Standard deviation of the gradients?

swiedema · October 6, 2017, 8:47am

The .backward() function returns the mean of the gradients with respect to an input batch. I was wondering if there is an efficient way for also getting the standard deviation of the gradients.

tom · October 12, 2017, 5:54pm

Hi.

As noo e else replied yet: no, that is not possible at the moment. If you need the standard deviation of a large set (ie maby minibatches), you could multiply the standard deviation of mini-batch-averages by batch_size**0.5 to estimate the per-sample standard deviation using the CLT scaling behaviour.
There is a way to get stdev for linear layers with a bit of hackery, but conv layers seem out of (my) reach at the moment.

Best regards

Thomas

swiedema · October 12, 2017, 6:25pm

Thanks for the reply!
However it would be great to be able to calculate the exact std instead of an approximation.
Is there a way to apply a self defined function to each sample gradient of the minibatch? If yes, then I could calculate the exact std by performing 2 times a backward pass (e.g., 1st I calculate the mean and then the mean of their square).

tom · October 13, 2017, 7:46am

You can use hooks.

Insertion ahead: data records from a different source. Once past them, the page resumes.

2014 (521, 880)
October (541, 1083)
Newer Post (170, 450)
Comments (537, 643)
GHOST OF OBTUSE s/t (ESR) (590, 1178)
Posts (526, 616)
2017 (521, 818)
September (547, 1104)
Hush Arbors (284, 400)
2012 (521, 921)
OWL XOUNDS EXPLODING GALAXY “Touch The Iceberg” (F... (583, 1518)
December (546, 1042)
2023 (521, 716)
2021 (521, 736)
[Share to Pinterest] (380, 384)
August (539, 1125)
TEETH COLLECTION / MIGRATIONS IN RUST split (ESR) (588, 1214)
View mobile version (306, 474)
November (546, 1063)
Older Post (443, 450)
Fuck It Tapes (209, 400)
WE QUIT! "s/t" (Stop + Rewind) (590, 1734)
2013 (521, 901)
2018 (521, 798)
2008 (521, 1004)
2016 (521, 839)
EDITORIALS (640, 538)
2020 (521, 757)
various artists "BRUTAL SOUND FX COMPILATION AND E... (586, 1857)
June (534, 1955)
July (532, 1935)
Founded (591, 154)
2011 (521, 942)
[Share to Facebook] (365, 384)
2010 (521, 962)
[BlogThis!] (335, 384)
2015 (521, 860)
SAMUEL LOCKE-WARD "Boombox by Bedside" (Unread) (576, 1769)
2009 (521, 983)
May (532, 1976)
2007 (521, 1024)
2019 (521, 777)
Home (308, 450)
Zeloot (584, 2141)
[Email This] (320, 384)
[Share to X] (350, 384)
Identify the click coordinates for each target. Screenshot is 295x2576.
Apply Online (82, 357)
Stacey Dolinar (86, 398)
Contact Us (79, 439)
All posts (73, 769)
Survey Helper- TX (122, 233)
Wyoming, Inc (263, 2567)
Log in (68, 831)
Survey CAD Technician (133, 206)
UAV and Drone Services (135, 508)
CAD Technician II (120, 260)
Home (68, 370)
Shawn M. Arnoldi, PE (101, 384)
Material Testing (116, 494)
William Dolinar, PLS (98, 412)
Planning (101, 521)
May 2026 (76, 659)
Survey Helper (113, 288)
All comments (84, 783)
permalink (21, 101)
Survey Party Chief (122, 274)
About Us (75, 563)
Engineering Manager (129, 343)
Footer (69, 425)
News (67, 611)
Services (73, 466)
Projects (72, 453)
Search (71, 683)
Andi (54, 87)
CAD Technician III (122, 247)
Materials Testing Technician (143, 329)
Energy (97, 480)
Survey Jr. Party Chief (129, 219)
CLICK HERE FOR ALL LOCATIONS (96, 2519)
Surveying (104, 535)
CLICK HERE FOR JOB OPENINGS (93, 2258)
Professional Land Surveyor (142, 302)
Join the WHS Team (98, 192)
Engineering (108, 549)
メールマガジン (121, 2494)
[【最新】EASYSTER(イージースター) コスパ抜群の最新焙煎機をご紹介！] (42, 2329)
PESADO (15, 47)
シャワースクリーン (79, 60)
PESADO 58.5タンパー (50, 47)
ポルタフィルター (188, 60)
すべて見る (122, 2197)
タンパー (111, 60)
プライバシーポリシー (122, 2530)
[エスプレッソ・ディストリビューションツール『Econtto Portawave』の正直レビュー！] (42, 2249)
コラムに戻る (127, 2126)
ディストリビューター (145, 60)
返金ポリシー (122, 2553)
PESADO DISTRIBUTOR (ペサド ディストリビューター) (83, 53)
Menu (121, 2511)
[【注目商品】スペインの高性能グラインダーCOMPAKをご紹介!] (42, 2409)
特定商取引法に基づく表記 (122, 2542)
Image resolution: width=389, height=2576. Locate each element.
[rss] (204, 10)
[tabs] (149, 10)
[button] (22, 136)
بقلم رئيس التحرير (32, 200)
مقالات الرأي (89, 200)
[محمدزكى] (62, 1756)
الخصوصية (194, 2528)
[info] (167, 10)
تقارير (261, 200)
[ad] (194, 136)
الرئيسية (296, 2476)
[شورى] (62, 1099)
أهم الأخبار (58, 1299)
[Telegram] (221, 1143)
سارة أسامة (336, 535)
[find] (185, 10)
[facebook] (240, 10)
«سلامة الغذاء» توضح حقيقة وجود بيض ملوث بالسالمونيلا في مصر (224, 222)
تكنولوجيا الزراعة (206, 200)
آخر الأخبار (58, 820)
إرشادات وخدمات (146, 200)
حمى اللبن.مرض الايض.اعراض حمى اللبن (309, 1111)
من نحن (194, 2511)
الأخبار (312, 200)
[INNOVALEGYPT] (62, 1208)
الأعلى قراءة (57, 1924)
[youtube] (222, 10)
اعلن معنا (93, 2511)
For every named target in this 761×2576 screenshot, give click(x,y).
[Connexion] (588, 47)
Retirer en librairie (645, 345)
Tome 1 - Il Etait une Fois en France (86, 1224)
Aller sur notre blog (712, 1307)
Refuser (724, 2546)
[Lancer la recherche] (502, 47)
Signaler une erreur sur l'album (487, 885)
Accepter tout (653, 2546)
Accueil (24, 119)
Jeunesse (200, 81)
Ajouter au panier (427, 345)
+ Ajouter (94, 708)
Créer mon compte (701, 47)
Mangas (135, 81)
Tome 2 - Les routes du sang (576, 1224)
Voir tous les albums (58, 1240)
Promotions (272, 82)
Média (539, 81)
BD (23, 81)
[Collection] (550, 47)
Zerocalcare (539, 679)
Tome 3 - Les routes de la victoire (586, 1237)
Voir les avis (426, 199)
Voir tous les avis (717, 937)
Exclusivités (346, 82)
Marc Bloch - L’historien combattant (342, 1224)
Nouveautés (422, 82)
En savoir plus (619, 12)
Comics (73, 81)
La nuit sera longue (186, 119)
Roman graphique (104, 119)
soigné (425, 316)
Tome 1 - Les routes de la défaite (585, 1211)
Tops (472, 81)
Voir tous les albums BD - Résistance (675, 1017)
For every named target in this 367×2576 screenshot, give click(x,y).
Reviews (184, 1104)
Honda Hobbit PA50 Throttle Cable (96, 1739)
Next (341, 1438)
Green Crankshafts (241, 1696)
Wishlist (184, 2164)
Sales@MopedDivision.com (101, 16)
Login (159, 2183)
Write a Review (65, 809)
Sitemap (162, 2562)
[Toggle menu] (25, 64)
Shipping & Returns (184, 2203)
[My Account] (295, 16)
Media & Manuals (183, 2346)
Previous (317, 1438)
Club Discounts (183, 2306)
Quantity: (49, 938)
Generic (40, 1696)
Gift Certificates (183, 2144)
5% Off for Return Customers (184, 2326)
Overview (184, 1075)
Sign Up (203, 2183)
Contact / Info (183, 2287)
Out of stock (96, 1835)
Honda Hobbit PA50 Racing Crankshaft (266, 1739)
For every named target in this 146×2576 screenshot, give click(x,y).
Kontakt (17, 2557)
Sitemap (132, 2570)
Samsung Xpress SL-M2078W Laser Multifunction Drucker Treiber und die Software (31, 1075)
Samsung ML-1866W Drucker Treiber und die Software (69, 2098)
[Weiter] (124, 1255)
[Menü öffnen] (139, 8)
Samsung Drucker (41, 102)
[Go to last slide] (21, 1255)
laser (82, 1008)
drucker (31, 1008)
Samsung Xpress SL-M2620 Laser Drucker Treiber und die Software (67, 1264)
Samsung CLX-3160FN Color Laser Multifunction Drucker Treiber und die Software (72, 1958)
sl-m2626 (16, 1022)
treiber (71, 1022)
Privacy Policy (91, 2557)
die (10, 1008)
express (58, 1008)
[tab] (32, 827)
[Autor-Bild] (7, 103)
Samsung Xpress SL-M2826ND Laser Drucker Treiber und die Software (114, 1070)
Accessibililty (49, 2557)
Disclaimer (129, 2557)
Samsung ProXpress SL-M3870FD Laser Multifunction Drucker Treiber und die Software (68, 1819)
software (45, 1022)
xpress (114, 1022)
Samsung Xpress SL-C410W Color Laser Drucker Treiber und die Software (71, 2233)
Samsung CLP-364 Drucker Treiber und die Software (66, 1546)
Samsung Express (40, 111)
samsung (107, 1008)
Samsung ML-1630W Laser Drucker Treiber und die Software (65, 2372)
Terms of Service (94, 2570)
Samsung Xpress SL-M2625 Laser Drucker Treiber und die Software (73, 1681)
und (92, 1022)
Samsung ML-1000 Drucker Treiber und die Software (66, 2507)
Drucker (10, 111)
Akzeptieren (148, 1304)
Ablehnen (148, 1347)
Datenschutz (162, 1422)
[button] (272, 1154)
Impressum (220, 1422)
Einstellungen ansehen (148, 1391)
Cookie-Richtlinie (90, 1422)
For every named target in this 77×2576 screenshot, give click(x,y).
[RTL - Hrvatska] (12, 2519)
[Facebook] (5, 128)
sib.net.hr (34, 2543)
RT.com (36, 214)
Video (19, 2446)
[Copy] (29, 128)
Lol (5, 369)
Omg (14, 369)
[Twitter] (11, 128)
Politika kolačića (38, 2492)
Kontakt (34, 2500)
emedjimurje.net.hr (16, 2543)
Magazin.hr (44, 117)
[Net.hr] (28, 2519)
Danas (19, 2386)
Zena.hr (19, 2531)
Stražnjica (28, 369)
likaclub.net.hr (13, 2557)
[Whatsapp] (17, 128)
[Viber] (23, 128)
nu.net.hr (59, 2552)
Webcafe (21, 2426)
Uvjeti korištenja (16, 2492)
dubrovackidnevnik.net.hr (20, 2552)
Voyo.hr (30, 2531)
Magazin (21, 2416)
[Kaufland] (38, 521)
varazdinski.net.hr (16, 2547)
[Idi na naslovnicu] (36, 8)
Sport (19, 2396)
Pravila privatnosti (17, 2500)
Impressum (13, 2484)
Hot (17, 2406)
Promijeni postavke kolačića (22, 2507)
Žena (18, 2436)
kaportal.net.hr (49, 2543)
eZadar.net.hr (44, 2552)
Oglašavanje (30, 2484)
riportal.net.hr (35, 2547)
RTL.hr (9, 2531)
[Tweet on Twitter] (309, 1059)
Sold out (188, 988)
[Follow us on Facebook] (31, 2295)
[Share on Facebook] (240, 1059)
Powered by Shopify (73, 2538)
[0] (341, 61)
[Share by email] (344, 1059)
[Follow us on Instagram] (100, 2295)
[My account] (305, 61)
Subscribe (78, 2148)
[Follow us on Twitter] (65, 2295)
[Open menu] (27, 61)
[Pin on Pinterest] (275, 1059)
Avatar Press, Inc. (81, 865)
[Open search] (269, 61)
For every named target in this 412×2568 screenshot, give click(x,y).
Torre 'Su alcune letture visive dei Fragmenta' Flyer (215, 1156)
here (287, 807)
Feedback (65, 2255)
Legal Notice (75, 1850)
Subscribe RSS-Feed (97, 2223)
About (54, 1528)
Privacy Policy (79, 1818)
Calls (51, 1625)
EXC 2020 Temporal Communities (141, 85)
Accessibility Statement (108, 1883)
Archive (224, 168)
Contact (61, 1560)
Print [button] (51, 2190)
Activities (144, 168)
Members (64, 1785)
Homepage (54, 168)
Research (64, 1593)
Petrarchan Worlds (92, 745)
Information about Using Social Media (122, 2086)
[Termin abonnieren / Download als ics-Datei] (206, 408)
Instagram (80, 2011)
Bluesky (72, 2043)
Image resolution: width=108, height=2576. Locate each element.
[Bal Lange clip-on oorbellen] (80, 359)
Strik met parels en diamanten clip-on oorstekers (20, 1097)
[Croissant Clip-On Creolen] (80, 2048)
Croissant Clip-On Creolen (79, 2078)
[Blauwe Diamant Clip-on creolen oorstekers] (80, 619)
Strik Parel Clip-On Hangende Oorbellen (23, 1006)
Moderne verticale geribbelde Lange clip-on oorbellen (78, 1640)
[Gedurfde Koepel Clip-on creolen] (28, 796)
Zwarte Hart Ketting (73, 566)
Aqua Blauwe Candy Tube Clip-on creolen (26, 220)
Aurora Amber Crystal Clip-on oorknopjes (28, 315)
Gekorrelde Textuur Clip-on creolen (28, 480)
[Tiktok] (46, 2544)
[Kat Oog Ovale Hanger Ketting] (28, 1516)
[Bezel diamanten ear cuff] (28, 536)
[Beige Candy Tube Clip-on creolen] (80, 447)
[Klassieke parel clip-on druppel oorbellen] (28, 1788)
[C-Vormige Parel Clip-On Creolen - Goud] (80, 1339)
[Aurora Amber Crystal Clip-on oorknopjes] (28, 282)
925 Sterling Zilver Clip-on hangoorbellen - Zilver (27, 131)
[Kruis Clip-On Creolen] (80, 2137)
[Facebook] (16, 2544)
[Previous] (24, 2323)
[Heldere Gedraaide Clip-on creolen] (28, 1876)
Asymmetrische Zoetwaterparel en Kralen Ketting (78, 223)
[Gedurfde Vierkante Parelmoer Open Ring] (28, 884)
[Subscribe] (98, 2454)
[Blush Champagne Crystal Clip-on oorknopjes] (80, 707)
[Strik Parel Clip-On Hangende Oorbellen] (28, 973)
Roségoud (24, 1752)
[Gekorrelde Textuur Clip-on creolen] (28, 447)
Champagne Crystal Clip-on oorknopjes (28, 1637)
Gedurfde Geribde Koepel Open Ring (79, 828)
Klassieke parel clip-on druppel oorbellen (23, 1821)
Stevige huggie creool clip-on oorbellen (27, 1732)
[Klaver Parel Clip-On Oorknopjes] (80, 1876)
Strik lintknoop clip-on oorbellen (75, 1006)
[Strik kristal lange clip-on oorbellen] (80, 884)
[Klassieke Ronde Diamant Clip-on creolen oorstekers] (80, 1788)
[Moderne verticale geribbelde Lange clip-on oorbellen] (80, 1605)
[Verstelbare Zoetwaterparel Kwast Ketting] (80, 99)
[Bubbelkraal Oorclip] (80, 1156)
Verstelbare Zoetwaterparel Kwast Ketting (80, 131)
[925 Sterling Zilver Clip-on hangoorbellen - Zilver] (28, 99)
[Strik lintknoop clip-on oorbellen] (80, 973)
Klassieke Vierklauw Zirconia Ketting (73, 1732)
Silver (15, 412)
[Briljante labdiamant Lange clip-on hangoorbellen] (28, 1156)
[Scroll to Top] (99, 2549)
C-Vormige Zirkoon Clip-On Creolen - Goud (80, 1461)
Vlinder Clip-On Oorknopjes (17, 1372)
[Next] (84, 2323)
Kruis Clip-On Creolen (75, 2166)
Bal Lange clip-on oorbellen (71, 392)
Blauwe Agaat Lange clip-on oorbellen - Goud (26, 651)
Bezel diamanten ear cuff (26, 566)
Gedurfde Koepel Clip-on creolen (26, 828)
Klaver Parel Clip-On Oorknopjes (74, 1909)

So for linear layers, you could do this:

gist.github.com

https://gist.github.com/t-vi/f3437d31b3e4680cc78d9999ea5a8af6#file-variance_of_grad-py

variance_of_grad.py

import torch
from torch.autograd import Variable

def linear_with_sumsq(inp, weight, bias=None):
    def provide_sumsq(inp,w,b):
        def _h(i):
            if not hasattr(w, 'grad_sumsq'):
                w.grad_sumsq = 0
            w.grad_sumsq += ((i**2).t().matmul(inp**2))*i.size(0)
            if b is not None:

This file has been truncated. show original

For convolutions, you would need to instantiate an object of the ConvNdBackwardBackward class, which I don’t think is possible at the moment. (But might be in the future if standard deviations become more popular.)

Best regards

Thomas